Excerpt provided –
*****
In the meantime, all reservations booked prior to late February 2017 will still be honored the way they were booked. If you choose to change a reward reservation after the launch, the points price of the stay will be subject to the latest redemption rates.
ADVANTAGES OF POINTS AND MONEY OPTION
- Greater flexibility
- No blackout dates
- Ability to earn Hilton Honors points on the money portion of a stay
- Can be used at greater than 4,900 hotel and resort properties at 14 hotel brands worldwide — no exceptions or exclusions
- Possibility of lower redemption rates than those currently offered during off-peak periods
- All Points & Money rewards stays and nights will continue to count towards the achievement of elite level status
DISADVANTAGES OF POINTS AND MONEY OPTION
- Rewards more based on revenue and demand than before
- Elimination of reward charts, meaning you likely have to put more effort into searching for a reward redemption using a tool
- Resort fees will be applied for any bookings purchased with any combination of Points & Money; but they will still not apply to reservations booked solely with Hilton Honors points
- Devaluations could possibly occur in a stealth fashion in the future — such as an increase in the maximum threshold of a hotel or resort property
- At this time, the slider tool is not available when booking a stay at Hampton Inn hotel properties in Mainland China
Shop with Points on Amazon
As of summer of 2017, you will be able to use your Hilton Honors points to purchase products at Amazon.com. The partnership with Amazon.com will give you more choices — think millions of products — and more ways to use Hilton Honors points. Hilton is the first hotel partner to participate in Shop with Points at Amazon.com.
To use Hilton Honors points to pay for part or all of your purchase, you must first link your Hilton Honors account to your Amazon.com account — and yes, you must have an account with Amazon.com in order to participate. Once you are ready to purchase, simply proceed to checkout through your shopping cart. When you choose your payment method for the purchase, you can choose the amount of Hilton Honors points you wish to apply.
*****
Written exercise A –
In the listing below, transcribe everything from the line containing "The image size" down to the line containing "Looking at the", including both of those lines.
*****
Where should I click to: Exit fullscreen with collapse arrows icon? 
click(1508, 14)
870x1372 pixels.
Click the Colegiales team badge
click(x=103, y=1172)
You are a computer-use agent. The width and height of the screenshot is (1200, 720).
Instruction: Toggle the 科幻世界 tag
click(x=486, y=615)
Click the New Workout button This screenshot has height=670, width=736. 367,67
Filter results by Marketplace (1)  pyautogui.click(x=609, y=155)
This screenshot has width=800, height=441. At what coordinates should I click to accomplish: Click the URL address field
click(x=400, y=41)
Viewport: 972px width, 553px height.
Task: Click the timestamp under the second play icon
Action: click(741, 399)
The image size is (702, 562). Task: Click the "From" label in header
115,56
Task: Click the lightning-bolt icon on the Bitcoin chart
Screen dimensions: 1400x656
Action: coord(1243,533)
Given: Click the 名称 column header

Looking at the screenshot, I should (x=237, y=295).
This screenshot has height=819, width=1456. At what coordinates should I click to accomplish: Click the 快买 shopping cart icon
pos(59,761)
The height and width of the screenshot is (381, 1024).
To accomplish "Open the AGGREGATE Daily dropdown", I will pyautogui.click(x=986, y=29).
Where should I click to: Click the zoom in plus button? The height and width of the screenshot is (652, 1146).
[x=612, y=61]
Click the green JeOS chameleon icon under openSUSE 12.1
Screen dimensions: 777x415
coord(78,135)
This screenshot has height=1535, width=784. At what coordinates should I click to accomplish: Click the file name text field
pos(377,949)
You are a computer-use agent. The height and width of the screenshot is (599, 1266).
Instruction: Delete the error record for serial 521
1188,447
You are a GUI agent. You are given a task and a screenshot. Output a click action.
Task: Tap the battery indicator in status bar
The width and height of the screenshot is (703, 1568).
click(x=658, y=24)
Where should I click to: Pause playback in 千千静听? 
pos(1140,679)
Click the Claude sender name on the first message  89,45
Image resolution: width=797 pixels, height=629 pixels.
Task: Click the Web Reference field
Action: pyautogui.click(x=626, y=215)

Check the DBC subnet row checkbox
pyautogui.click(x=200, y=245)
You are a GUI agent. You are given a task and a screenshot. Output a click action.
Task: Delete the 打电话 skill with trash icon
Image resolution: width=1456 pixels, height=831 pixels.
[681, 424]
*****
Written exercise B –
Reproduce the Hilton Honors text word for word, in full.

Complete answer A –
The image size is (702, 562). Task: Click the "From" label in header
115,56
Task: Click the lightning-bolt icon on the Bitcoin chart
Screen dimensions: 1400x656
Action: coord(1243,533)
Given: Click the 名称 column header

Looking at the screenshot, I should (x=237, y=295).

Complete answer B –
In the meantime, all reservations booked prior to late February 2017 will still be honored the way they were booked. If you choose to change a reward reservation after the launch, the points price of the stay will be subject to the latest redemption rates.
ADVANTAGES OF POINTS AND MONEY OPTION
- Greater flexibility
- No blackout dates
- Ability to earn Hilton Honors points on the money portion of a stay
- Can be used at greater than 4,900 hotel and resort properties at 14 hotel brands worldwide — no exceptions or exclusions
- Possibility of lower redemption rates than those currently offered during off-peak periods
- All Points & Money rewards stays and nights will continue to count towards the achievement of elite level status
DISADVANTAGES OF POINTS AND MONEY OPTION
- Rewards more based on revenue and demand than before
- Elimination of reward charts, meaning you likely have to put more effort into searching for a reward redemption using a tool
- Resort fees will be applied for any bookings purchased with any combination of Points & Money; but they will still not apply to reservations booked solely with Hilton Honors points
- Devaluations could possibly occur in a stealth fashion in the future — such as an increase in the maximum threshold of a hotel or resort property
- At this time, the slider tool is not available when booking a stay at Hampton Inn hotel properties in Mainland China
Shop with Points on Amazon
As of summer of 2017, you will be able to use your Hilton Honors points to purchase products at Amazon.com. The partnership with Amazon.com will give you more choices — think millions of products — and more ways to use Hilton Honors points. Hilton is the first hotel partner to participate in Shop with Points at Amazon.com.
To use Hilton Honors points to pay for part or all of your purchase, you must first link your Hilton Honors account to your Amazon.com account — and yes, you must have an account with Amazon.com in order to participate. Once you are ready to purchase, simply proceed to checkout through your shopping cart. When you choose your payment method for the purchase, you can choose the amount of Hilton Honors points you wish to apply.